CELESTE HEADLEE, HOST:

This is TELL ME MORE from NPR News. I'm Celeste Headlee. Michel Martin is away. Coming up, a new documentary follows a harrowing day in an Oakland, California emergency room, where the policy questions about health care play out in real life. We talk with the director of "The Waiting Room." That's in just a few minutes.

But first, many Americans believe the battle to integrate the nation's public schools was won with the landmark Supreme Court case Brown vs. Board of Education back in 1954. But nearly 60 years later, not much has changed, according to the Civil Rights Project. That's a nonpartisan research and policy center housed at U.C.L.A.

In fact, this report finds segregation has increased across the country for Latino students in public schools. Segregation for black students remains very high and re-segregation is on the rise in the South.

Joining us now, John Kucsera and Genevieve Siegel-Hawley. They authored the report. Welcome to the program.

JOHN KUCSERA: Thanks for having us.

GENEVIEVE SIEGEL-HAWLEY: Thank you.

HEADLEE: Genevieve, I just mentioned a couple of the bullet points. Was there anything in this report that really surprised you?

SIEGEL-HAWLEY: Well, I think the evidence from the South, as far as the re-segregation of black students, continues to mount. I mean we're talking about a region here where the most progress on desegregation was made, and to see those gains slip away is really concerning.

HEADLEE: Do you have - this report was really trying to see the state of segregation in public schools, but do you have an understanding of why that's happening?

SIEGEL-HAWLEY: I think a number of different factors are contributing.
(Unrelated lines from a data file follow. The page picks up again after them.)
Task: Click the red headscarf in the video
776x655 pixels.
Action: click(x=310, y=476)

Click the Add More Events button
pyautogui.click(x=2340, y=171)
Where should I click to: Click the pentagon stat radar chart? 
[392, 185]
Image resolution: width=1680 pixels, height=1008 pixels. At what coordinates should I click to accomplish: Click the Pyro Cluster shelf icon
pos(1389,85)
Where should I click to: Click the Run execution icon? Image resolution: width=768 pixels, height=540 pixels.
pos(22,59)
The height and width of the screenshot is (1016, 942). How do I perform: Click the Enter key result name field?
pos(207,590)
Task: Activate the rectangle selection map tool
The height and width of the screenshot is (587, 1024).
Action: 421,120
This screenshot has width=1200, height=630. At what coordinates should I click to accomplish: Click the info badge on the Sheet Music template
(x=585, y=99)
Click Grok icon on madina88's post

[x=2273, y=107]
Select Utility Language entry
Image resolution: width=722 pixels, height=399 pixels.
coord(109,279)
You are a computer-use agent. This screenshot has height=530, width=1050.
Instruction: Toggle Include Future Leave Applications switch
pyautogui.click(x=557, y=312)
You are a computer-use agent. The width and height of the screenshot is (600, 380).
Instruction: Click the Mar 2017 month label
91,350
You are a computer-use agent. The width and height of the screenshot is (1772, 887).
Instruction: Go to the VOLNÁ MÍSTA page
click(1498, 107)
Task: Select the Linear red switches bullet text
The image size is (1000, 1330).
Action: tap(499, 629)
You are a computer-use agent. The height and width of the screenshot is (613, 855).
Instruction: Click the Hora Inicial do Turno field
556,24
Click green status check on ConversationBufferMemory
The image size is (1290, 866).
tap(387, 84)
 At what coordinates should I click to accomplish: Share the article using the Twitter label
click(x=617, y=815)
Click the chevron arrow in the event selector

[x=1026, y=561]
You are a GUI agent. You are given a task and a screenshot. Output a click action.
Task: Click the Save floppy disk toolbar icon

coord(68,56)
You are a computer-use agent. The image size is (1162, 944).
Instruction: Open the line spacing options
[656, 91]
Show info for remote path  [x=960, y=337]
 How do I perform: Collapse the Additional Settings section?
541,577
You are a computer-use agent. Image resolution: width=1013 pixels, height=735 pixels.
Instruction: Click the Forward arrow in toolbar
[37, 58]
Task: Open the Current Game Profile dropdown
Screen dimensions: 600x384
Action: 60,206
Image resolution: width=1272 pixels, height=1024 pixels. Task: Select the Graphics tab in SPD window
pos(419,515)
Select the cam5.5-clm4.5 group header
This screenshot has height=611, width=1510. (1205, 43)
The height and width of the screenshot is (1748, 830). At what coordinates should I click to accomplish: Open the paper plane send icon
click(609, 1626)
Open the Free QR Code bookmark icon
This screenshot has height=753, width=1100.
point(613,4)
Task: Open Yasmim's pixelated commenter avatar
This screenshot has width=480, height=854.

In the South, where there were a number of court ordered districts that were under judicial oversight to desegregate, a lot of those plans have been ending since 1991, and I think we're seeing a reversal of the progress in many of those districts after they've gained unitary status.

HEADLEE: And John, your report finds Latinos are attending more intensely segregated and impoverished schools than they have for generations. What's changed?

KUCSERA: Piggy-backing off Genevieve, talking about the lack of desegregation efforts across the region has really been occurring, but also more of the demographic transformation of the Latinos. Just the growth in this region has just been massive. You know, about 20 years ago there were a little over a quarter of Latino and poor in the region. In 2009, about 40 percent were Latino and over half were poor.

HEADLEE: But I mean you're talking about the changing demographics and you're also talking about the end of a number of desegregation programs. If that continues, those are - both things aren't necessarily going to change. That would mean the problem's only going to get worse. Right?

KUCSERA: Right. Yeah, the impact of segregation will steadily mount as we become a majority non-white nation. The Western region is kind of like a bellwether for the rest of the country. We can kind of see what's going on now in terms of the Latino population and those aspects and kind of - it kind of predicts a little bit of what's going to occur.

HEADLEE: Well, Genevieve, is this on the government's radar? I mean, you guys can't be the only ones studying this. Someone has to be following this and trying to see how to keep it from getting worse.

SIEGEL-HAWLEY: Well, I think politically this has been a non-starter for both parties for quite some time. We haven't really heard anything from either candidate this year on the issue of integration, which is unfortunate because, you know, we're talking around the issue when we look at things like school reform, charter schools - you know, this just isn't on the table.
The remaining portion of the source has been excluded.